Dataset records
------------
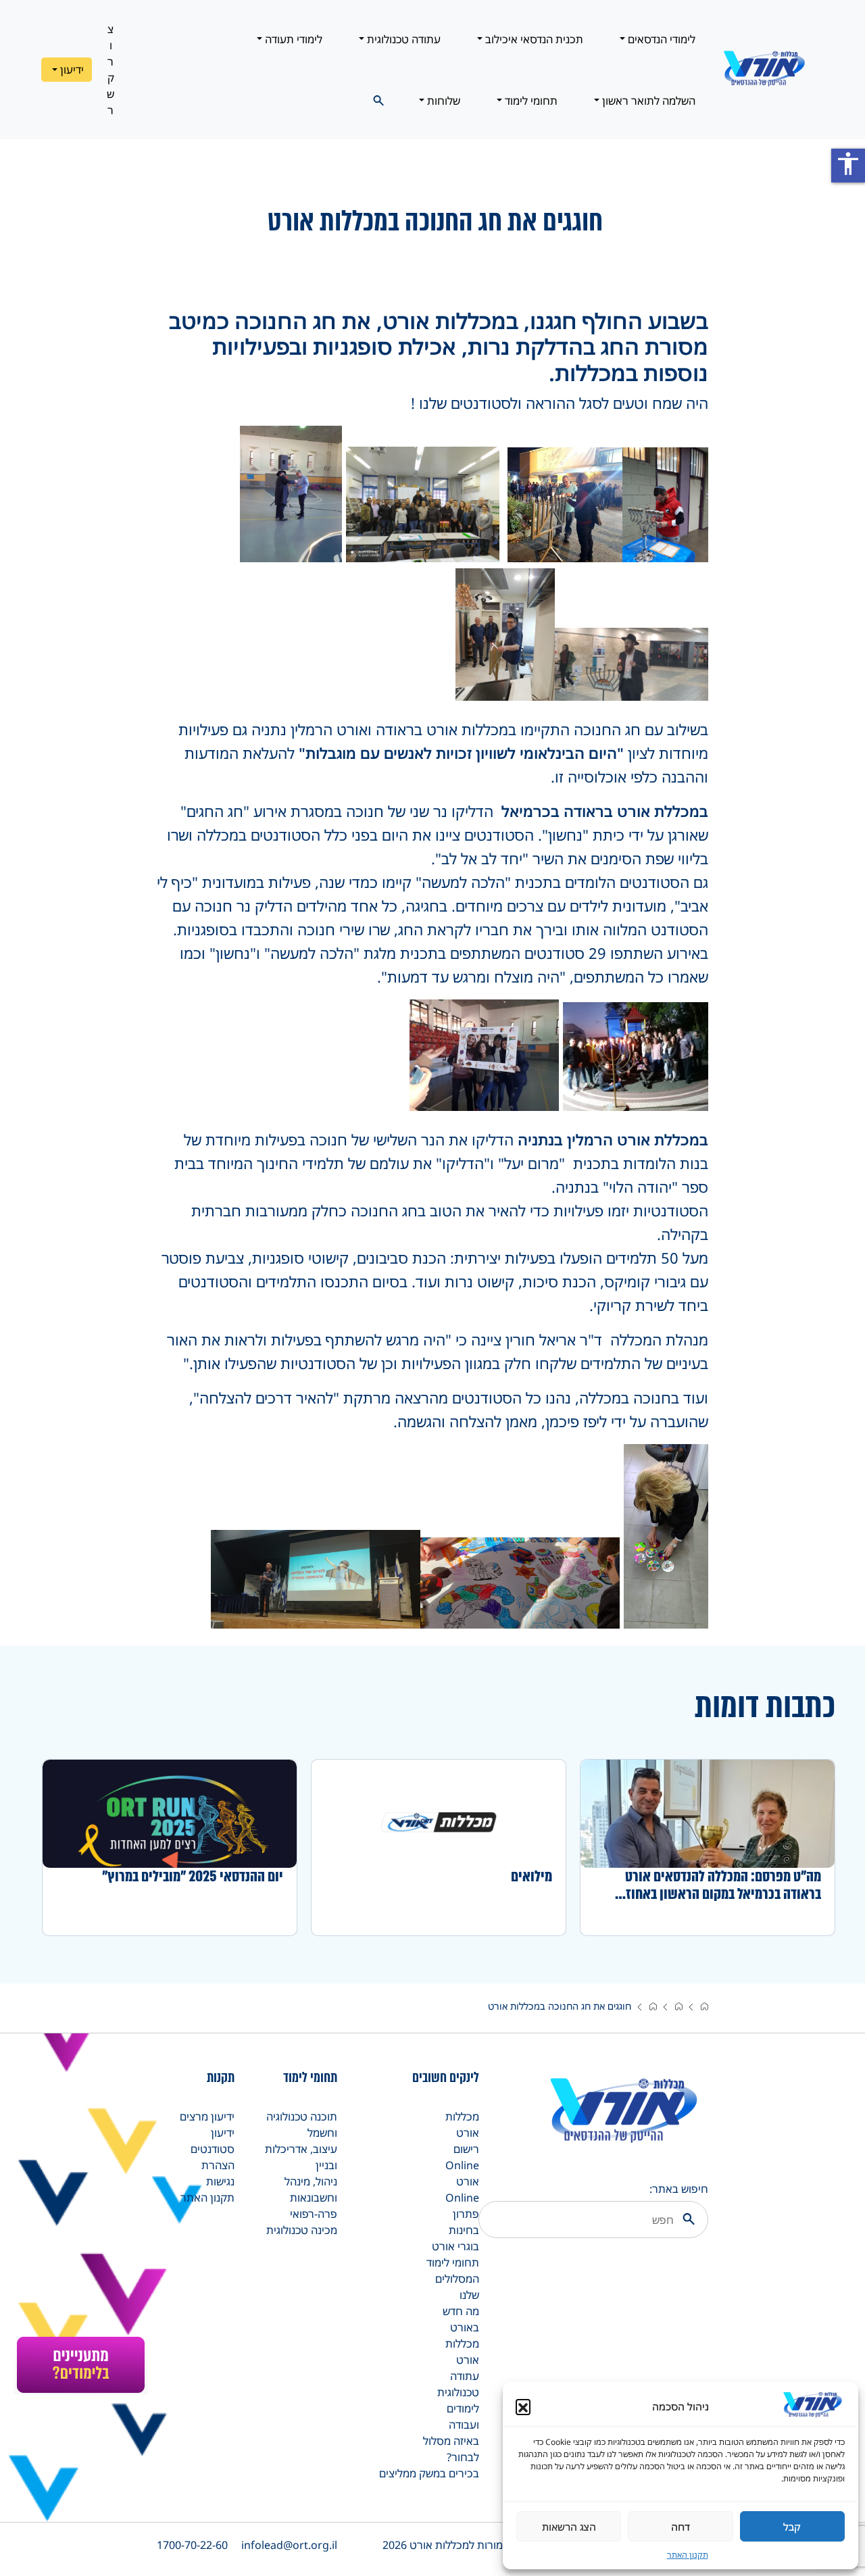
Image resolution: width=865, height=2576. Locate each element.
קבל (792, 2526)
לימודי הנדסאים (660, 39)
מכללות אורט (462, 2124)
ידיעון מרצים (207, 2116)
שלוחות (442, 100)
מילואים (531, 1876)
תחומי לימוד (530, 100)
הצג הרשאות (569, 2526)
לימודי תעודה (292, 39)
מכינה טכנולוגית (301, 2230)
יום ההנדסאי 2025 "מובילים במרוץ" (192, 1876)
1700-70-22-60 (192, 2544)
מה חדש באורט (461, 2319)
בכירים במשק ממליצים (429, 2473)
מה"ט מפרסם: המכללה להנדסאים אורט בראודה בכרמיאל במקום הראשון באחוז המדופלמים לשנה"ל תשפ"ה (723, 1885)
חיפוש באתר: (678, 2188)
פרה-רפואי (313, 2213)
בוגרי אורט (455, 2246)
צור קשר (110, 70)
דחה (680, 2526)
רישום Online (462, 2157)
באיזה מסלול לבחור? (451, 2448)
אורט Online (462, 2189)
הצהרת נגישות (217, 2173)
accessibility (848, 163)
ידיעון (70, 69)
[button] (523, 2406)
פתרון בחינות (464, 2221)
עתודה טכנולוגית (402, 39)
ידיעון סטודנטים (212, 2140)
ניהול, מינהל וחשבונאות (311, 2189)
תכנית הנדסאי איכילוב (533, 39)
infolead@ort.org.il (289, 2544)
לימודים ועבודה (463, 2416)
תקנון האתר (687, 2554)
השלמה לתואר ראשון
------------
__REQUIRED WORK__.
From the lines above, copy those that contain the word "ידיעון".

__PROBLEM SOLUTION__.
ידיעון מרצים (207, 2116)
ידיעון (70, 69)
ידיעון סטודנטים (212, 2140)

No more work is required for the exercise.